Look through the data below for the line with "[Spirit Swap!] (224, 2291)" and the line with "Transparentní účet: 2603070277/2010", then output those two and all lines in between, exactly as written.

INPUT DATA –
^^^^^^^^^^^^^^^^

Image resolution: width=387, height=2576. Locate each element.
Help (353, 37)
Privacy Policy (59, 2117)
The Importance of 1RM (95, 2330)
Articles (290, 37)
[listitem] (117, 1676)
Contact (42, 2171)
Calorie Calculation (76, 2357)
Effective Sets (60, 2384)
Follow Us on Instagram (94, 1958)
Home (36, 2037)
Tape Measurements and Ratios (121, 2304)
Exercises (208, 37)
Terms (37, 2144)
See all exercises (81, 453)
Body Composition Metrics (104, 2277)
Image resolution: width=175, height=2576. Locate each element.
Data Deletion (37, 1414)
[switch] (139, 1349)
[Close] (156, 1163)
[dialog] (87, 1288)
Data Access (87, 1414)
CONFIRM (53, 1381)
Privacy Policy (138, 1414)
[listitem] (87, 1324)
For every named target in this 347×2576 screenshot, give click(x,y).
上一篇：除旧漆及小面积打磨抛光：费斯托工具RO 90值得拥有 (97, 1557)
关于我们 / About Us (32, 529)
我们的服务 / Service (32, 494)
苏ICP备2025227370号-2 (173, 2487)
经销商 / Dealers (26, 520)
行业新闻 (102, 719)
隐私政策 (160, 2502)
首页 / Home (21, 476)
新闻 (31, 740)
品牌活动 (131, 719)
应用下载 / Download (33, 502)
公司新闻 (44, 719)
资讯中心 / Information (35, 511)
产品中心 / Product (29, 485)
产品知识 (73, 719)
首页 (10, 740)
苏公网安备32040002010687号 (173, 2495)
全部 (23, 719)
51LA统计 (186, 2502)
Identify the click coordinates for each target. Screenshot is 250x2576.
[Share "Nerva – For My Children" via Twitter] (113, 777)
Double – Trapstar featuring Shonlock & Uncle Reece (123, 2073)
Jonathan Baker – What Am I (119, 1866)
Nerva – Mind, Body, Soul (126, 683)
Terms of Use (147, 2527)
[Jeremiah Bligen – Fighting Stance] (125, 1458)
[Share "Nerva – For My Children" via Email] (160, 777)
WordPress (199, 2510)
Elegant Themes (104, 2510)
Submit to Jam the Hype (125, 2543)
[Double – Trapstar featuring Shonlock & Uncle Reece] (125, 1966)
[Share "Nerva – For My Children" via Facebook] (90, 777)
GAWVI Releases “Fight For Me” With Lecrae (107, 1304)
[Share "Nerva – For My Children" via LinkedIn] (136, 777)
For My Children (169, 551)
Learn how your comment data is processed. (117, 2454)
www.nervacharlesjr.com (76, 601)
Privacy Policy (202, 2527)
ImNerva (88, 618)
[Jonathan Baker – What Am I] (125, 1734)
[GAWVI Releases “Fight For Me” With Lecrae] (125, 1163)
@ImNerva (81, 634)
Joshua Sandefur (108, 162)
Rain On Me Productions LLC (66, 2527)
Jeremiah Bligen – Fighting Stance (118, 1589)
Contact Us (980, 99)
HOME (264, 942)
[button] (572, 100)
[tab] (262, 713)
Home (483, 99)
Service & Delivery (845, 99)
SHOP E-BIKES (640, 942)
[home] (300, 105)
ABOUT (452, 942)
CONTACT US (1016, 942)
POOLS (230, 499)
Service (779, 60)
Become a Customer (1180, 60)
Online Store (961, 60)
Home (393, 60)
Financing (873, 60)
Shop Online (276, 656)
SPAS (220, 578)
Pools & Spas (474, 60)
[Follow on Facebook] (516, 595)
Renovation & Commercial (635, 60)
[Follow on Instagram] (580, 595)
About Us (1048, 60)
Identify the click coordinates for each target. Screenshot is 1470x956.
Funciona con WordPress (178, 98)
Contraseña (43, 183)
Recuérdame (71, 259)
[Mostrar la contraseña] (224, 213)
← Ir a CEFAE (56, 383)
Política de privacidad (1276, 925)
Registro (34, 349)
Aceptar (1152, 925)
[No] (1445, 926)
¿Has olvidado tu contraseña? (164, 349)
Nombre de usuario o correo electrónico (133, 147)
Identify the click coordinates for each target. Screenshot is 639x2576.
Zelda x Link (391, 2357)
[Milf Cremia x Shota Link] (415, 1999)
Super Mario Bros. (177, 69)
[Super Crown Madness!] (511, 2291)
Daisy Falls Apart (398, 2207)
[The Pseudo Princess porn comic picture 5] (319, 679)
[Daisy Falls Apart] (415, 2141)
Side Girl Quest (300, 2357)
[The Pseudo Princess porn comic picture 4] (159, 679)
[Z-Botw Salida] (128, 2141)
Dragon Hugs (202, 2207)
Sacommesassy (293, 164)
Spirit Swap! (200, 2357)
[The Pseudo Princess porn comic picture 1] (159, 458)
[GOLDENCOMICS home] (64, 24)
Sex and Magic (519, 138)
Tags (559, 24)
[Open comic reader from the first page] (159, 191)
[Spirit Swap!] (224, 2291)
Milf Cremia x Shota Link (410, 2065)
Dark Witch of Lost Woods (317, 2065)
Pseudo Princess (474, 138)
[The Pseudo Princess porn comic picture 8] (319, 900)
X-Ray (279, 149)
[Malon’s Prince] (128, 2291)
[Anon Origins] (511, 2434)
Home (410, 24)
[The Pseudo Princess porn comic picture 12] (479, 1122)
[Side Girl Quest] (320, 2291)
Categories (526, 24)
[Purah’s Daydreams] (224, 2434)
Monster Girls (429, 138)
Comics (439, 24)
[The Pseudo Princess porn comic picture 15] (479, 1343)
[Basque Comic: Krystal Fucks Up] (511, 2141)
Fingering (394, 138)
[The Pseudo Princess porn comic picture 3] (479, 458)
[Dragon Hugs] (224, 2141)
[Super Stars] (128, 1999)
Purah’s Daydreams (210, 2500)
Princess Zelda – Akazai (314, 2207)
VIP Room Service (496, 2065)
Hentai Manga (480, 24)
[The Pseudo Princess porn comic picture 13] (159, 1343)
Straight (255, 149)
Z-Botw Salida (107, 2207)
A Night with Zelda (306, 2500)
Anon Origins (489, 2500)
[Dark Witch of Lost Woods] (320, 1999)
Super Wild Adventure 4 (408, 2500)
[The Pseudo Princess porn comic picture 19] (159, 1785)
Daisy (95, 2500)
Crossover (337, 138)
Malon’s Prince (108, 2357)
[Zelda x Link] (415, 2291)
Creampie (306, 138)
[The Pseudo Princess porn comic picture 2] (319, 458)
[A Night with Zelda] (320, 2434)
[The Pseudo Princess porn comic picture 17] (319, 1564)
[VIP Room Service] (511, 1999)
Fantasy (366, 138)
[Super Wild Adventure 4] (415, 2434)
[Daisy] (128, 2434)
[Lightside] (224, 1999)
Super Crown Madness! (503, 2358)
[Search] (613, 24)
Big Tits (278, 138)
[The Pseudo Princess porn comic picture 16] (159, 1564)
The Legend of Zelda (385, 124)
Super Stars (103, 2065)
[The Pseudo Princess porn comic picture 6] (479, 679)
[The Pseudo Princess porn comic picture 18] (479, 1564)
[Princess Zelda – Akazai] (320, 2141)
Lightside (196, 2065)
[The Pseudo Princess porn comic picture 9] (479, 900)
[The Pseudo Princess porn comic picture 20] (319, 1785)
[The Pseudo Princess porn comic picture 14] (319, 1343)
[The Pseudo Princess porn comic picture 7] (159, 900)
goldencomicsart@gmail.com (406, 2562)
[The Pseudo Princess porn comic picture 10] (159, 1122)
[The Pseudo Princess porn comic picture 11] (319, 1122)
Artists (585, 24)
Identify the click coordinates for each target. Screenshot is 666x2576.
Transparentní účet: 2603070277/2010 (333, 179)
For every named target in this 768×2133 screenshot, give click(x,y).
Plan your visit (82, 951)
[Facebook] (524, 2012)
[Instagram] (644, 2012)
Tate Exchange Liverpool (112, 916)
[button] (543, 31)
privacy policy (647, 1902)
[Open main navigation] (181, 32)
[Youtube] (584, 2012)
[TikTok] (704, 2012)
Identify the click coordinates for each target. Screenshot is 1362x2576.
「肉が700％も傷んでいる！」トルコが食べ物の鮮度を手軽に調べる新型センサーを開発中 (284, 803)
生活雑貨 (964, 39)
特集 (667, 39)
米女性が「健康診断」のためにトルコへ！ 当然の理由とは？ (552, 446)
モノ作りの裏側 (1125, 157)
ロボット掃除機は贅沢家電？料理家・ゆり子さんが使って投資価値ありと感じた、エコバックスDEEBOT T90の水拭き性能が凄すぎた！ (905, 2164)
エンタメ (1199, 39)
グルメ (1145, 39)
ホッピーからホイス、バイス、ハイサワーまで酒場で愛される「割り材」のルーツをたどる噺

^^^^^^^^^^^^^^^^

RESPONSE TO THE EXERCISE –
[Spirit Swap!] (224, 2291)
Milf Cremia x Shota Link (410, 2065)
Dark Witch of Lost Woods (317, 2065)
Pseudo Princess (474, 138)
[The Pseudo Princess porn comic picture 8] (319, 900)
X-Ray (279, 149)
[Malon’s Prince] (128, 2291)
[Anon Origins] (511, 2434)
Home (410, 24)
[The Pseudo Princess porn comic picture 12] (479, 1122)
[Side Girl Quest] (320, 2291)
Categories (526, 24)
[Purah’s Daydreams] (224, 2434)
Monster Girls (429, 138)
Comics (439, 24)
[The Pseudo Princess porn comic picture 15] (479, 1343)
[Basque Comic: Krystal Fucks Up] (511, 2141)
Fingering (394, 138)
[The Pseudo Princess porn comic picture 3] (479, 458)
[Dragon Hugs] (224, 2141)
[Super Stars] (128, 1999)
Purah’s Daydreams (210, 2500)
Princess Zelda – Akazai (314, 2207)
VIP Room Service (496, 2065)
Hentai Manga (480, 24)
[The Pseudo Princess porn comic picture 13] (159, 1343)
Straight (255, 149)
Z-Botw Salida (107, 2207)
A Night with Zelda (306, 2500)
Anon Origins (489, 2500)
[Dark Witch of Lost Woods] (320, 1999)
Super Wild Adventure 4 (408, 2500)
[The Pseudo Princess porn comic picture 19] (159, 1785)
Daisy (95, 2500)
Crossover (337, 138)
Malon’s Prince (108, 2357)
[Zelda x Link] (415, 2291)
Creampie (306, 138)
[The Pseudo Princess porn comic picture 2] (319, 458)
[A Night with Zelda] (320, 2434)
[The Pseudo Princess porn comic picture 17] (319, 1564)
[VIP Room Service] (511, 1999)
Fantasy (366, 138)
[Super Wild Adventure 4] (415, 2434)
[Daisy] (128, 2434)
[Lightside] (224, 1999)
Super Crown Madness! (503, 2358)
[Search] (613, 24)
Big Tits (278, 138)
[The Pseudo Princess porn comic picture 16] (159, 1564)
The Legend of Zelda (385, 124)
Super Stars (103, 2065)
[The Pseudo Princess porn comic picture 6] (479, 679)
[The Pseudo Princess porn comic picture 18] (479, 1564)
[Princess Zelda – Akazai] (320, 2141)
Lightside (196, 2065)
[The Pseudo Princess porn comic picture 9] (479, 900)
[The Pseudo Princess porn comic picture 20] (319, 1785)
[The Pseudo Princess porn comic picture 14] (319, 1343)
[The Pseudo Princess porn comic picture 7] (159, 900)
goldencomicsart@gmail.com (406, 2562)
[The Pseudo Princess porn comic picture 10] (159, 1122)
[The Pseudo Princess porn comic picture 11] (319, 1122)
Artists (585, 24)
Identify the click coordinates for each target. Screenshot is 666x2576.
Transparentní účet: 2603070277/2010 (333, 179)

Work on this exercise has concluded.